第121条により、連邦所得税から以下の金額を上限として利益を除外できます。

  • 独身、世帯主、または夫婦別申告の場合:250,000ドル
  • 夫婦合算申告の場合:500,000ドル

この「利益」とは、調整済み売却価格(売却代金から仲介手数料やクロージング費用などの売却費用を差し引いたもの)と、調整済み取得費(当初の購入価格に資本的改善を加え、減価償却費を差し引いたもの)の差額です。

重要なのは、除外された利益は3.8%の純投資所得税(NIIT)も免除されることであり、一般家庭が利用できる最も強力な節税策の一つとなっています。

簡単な例

マリア夫妻が2014年に自宅を40万ドルで購入したとします。彼らは数年かけてキッチンのリフォームと屋根の葺き替え(資本的改善)に5万ドルを費やしました。2026年に彼らは92万ドルで売却し、手数料とクロージング費用として5万5000ドルを支払いました。

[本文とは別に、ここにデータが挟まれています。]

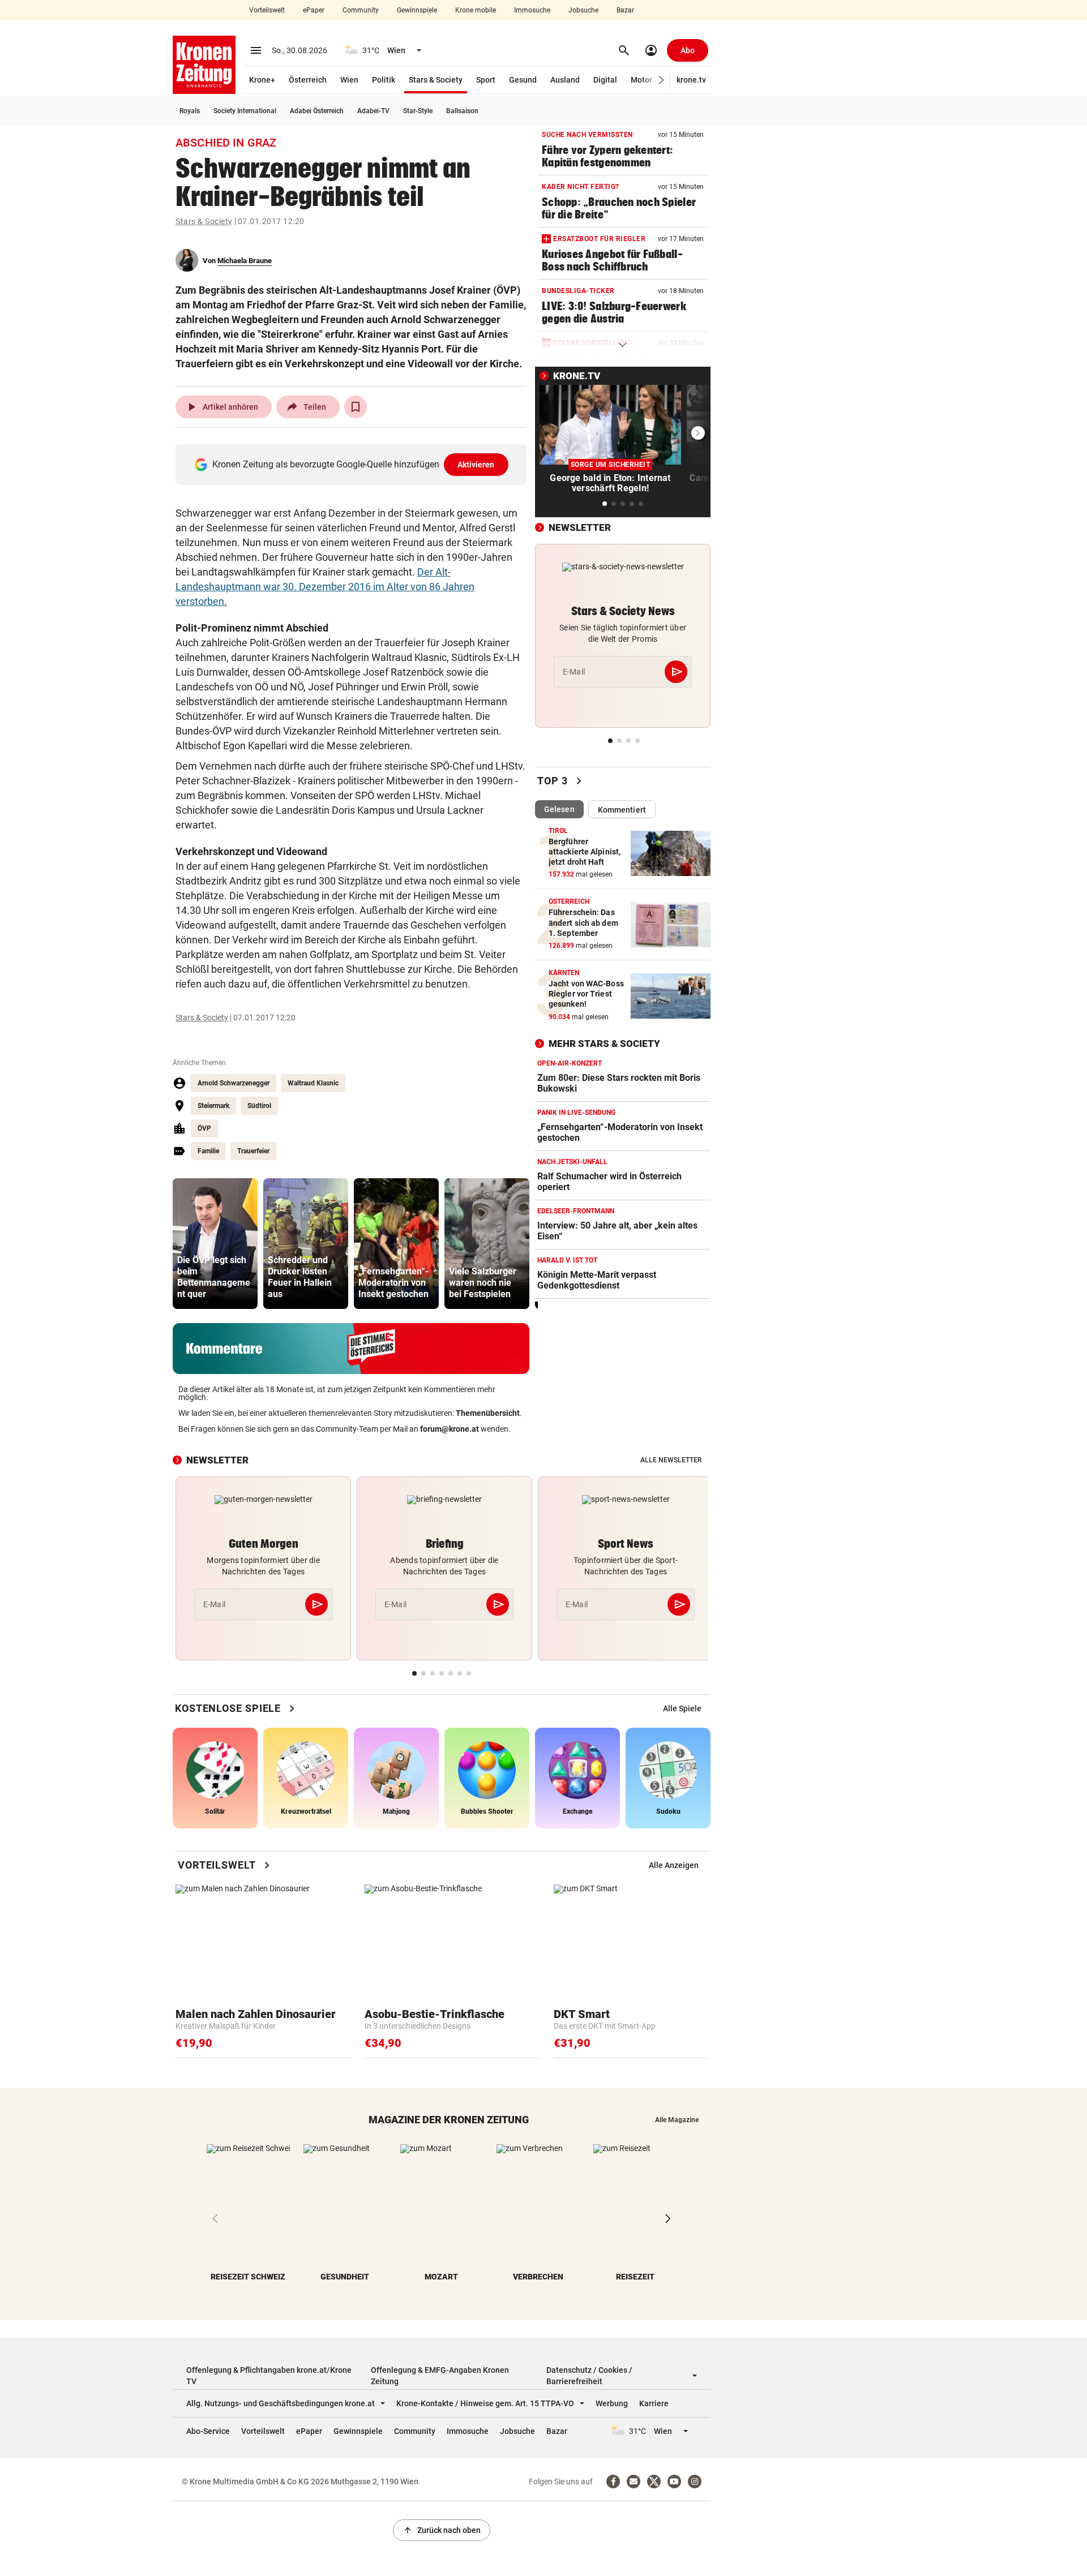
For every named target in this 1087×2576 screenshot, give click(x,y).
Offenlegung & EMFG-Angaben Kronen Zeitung (440, 2375)
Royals (189, 111)
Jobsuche (583, 10)
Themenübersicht (488, 1413)
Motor (641, 79)
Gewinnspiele (417, 10)
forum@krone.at (449, 1428)
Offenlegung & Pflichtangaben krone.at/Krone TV (269, 2375)
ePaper (313, 10)
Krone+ (262, 79)
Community (361, 10)
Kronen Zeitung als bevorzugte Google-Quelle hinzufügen (353, 464)
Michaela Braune (244, 260)
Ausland (565, 79)
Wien (349, 79)
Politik (383, 79)
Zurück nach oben (442, 2530)
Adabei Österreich (317, 111)
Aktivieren (476, 464)
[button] (661, 80)
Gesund (523, 79)
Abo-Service (208, 2431)
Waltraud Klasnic (313, 1083)
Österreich (308, 79)
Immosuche (532, 10)
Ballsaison (462, 111)
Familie (208, 1151)
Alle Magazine (677, 2120)
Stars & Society (436, 79)
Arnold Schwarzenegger (233, 1083)
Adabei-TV (373, 111)
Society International (244, 111)
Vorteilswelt (267, 10)
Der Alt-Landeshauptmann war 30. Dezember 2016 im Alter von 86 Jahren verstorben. (325, 586)
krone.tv (691, 79)
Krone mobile (475, 10)
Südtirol (259, 1106)
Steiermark (213, 1106)
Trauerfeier (253, 1151)
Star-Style (418, 111)
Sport (485, 79)
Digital (605, 79)
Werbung (612, 2403)
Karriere (654, 2403)
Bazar (625, 10)
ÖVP (204, 1128)
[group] (215, 1243)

  • 調整済み売却価格:$920,000 − $55,000 = $865,000
  • 調整済み取得費:$400,000 + $50,000 = $450,000
  • 実現利益:$865,000 − $450,000 = $415,000

彼らは夫婦合算申告であり、適格テストを満たしているため、415,000ドルの利益全額を除外できます。この売却に関する連邦キャピタルゲイン税の支払額は0ドルです。

合格すべき2つのテスト

第121条の除外規定を全額適用するには、売却日で終わる5年間の期間内に、以下の両方の要件を満たす必要があります。

1. 所有テスト(Ownership Test)

あなた(または合算申告の場合は配偶者)が、5年間の期間内に少なくとも24ヶ月(730日)その住宅を所有していなければなりません。この月数は連続している必要はありません。

2. 居住テスト(Use Test)

同じ5年間の期間内に、少なくとも24ヶ月その住宅を主たる居住地として使用していなければなりません。これも月数は連続している必要はなく、所有期間と重なっている必要もありません。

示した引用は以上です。